Sorry to be back so soon, I actually wanted to drop this since I have a working game on windows, but people want a full speed windows version, this issue was somewhat addressed in the thread below, but believe it needs it’s own thread to focus on.
So as the title says my collisions are cutting my game’s speed in half when on windows, regardless if I am running the exe or sdk, it is the same mac machine just the platform is different (bootcamp enables me to run windows 10), and windows version runs at 14fps while mac runs at 30fps (my cap).
I manage to record the pstats in a image on the windows version (it’s below, I would get them for the mac, but I cannot get pstats working, though it should not matter much because mac is running at the full capped 30fps)
So in the previous thread, me and Thaumaturge concluded that the slow down in windows was the collisions (as you can see above) which would be fine, I mean I could try octree, or combining the collision nodes into less nodes or the like for speed ups.
But there would always be that problem that the mac version is faster and I can do more on it, which wouldn’t be problem if I developed on windows, but I develop on mac, having to check on the windows version often would be difficult for me (especially since I don’t have a windows machine in my possession, I had to barrow the macbook with bootcamp)
I am so thankful for you guys help, and I am sorry for bugging you so soon, and thank you to those willing to help.
Let’s first establish whether we are comparing apples to apples. Are you using the 64-bit version on Windows? Are you getting this performance in both cases in the build produced by build_apps, or with the development version of Panda? The build produced by build_apps is significantly more optimized than the “normal” installation of Panda.
You should optimize your collisions one way or the other, though; it is usually possible to get good performance benefits by octreefying or even just using something like world.subdivideCollisions(4).
yes, it is the same machine, I always use 64bit in my bootcamps, I don’t see any benefits to using x86 unless the machine requires so, and yes tested both bdist and sdk, the difference between the two is model loading is faster on the bdist, but the collision remains the same, even with other users complaining the same thing.

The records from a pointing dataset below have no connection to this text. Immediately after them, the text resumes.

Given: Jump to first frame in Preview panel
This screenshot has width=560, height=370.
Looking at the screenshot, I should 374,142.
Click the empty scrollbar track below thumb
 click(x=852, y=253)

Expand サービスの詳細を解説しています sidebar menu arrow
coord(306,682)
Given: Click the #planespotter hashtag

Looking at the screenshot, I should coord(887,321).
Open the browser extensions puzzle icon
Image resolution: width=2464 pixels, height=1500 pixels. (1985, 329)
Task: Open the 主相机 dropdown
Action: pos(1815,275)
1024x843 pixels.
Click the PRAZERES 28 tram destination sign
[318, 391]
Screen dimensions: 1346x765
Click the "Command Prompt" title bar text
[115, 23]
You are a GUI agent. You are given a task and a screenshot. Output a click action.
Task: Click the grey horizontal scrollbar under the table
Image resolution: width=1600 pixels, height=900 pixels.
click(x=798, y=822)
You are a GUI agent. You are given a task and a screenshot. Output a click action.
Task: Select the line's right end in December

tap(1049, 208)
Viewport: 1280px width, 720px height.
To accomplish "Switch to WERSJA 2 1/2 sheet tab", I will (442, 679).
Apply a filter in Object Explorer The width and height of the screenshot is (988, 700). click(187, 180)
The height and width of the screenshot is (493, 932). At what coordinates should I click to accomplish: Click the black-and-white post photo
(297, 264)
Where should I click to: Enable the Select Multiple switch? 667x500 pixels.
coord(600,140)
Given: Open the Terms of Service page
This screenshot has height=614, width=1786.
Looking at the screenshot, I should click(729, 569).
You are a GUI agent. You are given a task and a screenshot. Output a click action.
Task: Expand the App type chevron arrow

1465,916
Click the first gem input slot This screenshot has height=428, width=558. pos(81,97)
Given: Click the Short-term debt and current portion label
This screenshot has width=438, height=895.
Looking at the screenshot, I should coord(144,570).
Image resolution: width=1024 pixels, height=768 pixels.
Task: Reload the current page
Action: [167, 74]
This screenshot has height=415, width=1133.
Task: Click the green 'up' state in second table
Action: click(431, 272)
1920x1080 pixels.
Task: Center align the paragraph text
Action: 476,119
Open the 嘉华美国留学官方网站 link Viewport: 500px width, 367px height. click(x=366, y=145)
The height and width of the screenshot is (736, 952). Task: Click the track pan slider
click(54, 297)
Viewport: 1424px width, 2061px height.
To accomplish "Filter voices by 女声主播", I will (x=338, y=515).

Thanks for the optimization tip, I will use if I see slowdown when I am developing.
Edit: I am going to try your subdivdeCollsion method on the windows version, give me a minute.
EDIT2: so I tried and kept getting “NameError: name ‘CollisionNode’ is not defined”, I am now going to attempt octreefy tomorrow with some code found on the forums.
I couldn’t get the octreefy code to work, though subdivdeCollision I decided to look into more, I went to py file responsible and added the collisionNode import to finally get it to work, but it turned out, it ended up breaking my game, I assume that it must have changed the collision nodes names and I cannot have it do that.
If octreefy does the same and touches the names, then it is also not the answer for me, I am appreciative for the tips though, thank you rbd.
EDIT: my brother toke back his pc, so I cannot test this for the time being, my apologies.